Republicans are largely silent on climate change. Democrats shout it loud. That's the message from tonight's debate in Las Vegas that was broadcast on CNN. Climate change was an awkward, 11th-hour topic in the second GOP debate last month that nobody seemed to want to talk about, in an exchange that lasted for only about four minutes. On Tuesday night, climate change roared into focus. Global warming was introduced as a big, banner election theme for the Democrats onstage. All but one spoke about it during opening remarks.
"I want to address climate change, a real threat to our planet," said former Rhode Island Gov. Lincoln Chafee in the opening minutes of the debate.
"We must square our shoulders to the great challenge of climate change and make this threat our opportunity," former Maryland Gov. Martin O'Malley told the audience. "The future is what we make of it. We are all in this together. And the question in this election is whether you and I still have the ability to give our kids a better future."
Then, Vermont Sen.

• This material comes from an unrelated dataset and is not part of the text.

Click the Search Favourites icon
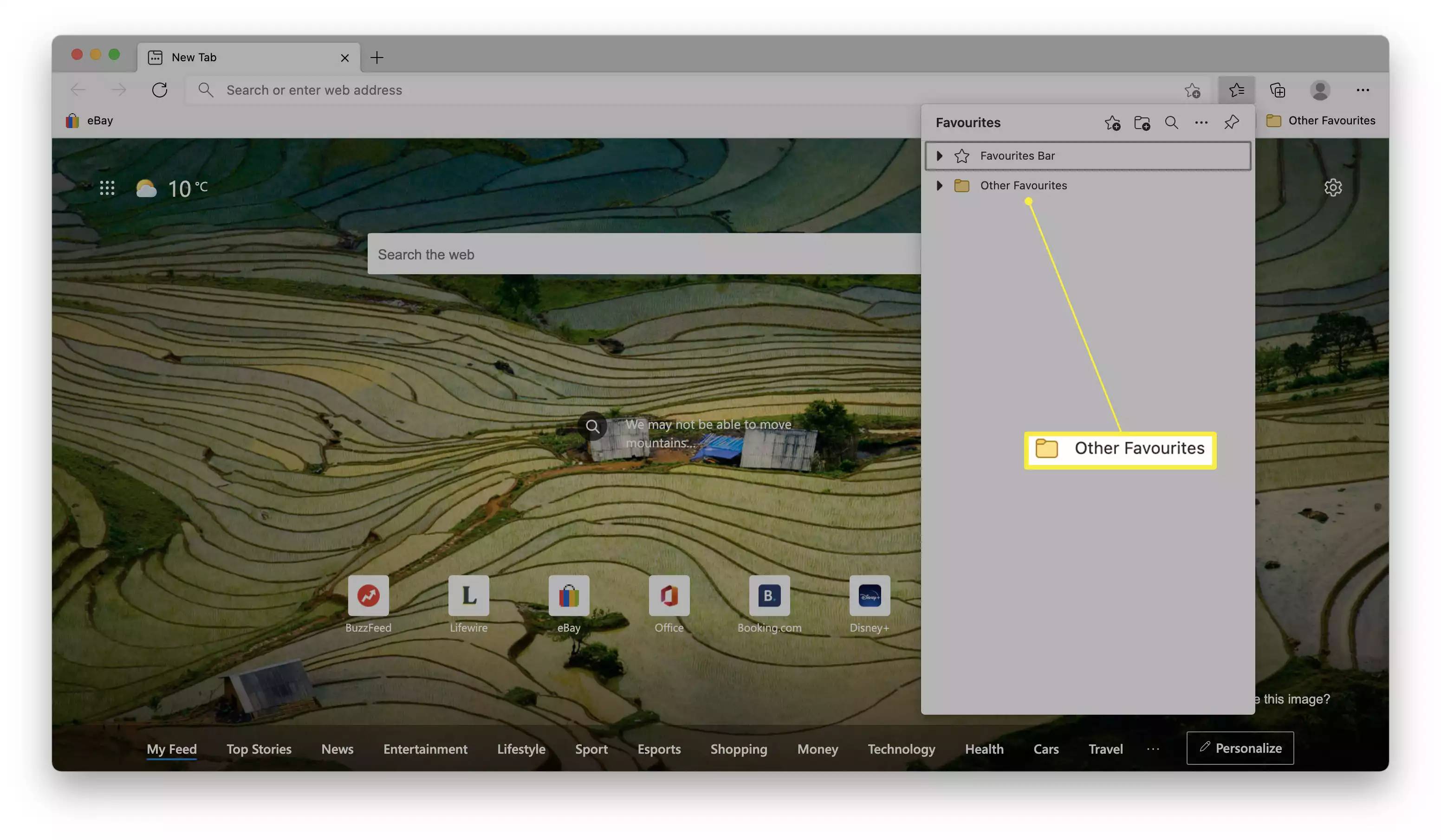Image resolution: width=1441 pixels, height=840 pixels. (1171, 122)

Bernie Sanders, went even further. "Today, the scientific community is virtually unanimous," he said. "Climate change is real, it is caused by human activity, and we have a moral responsibility to transform our energy system away from fossil fuel to energy efficiency and sustainable energy and leave this planet a habitable planet for our children and our grandchildren." Later, Sanders described climate change as the greatest national security threat.
Hillary Clinton, the current Democratic front-runner, framed climate change as an economic opportunity. "I've traveled across our country over the last months listening and learning," she said. "And I've put forward specific plans about how we're going to create more good-paying jobs: by investing in infrastructure and clean energy, by making it possible once again to invest in science and research, and taking the opportunity posed by climate change to grow our economy."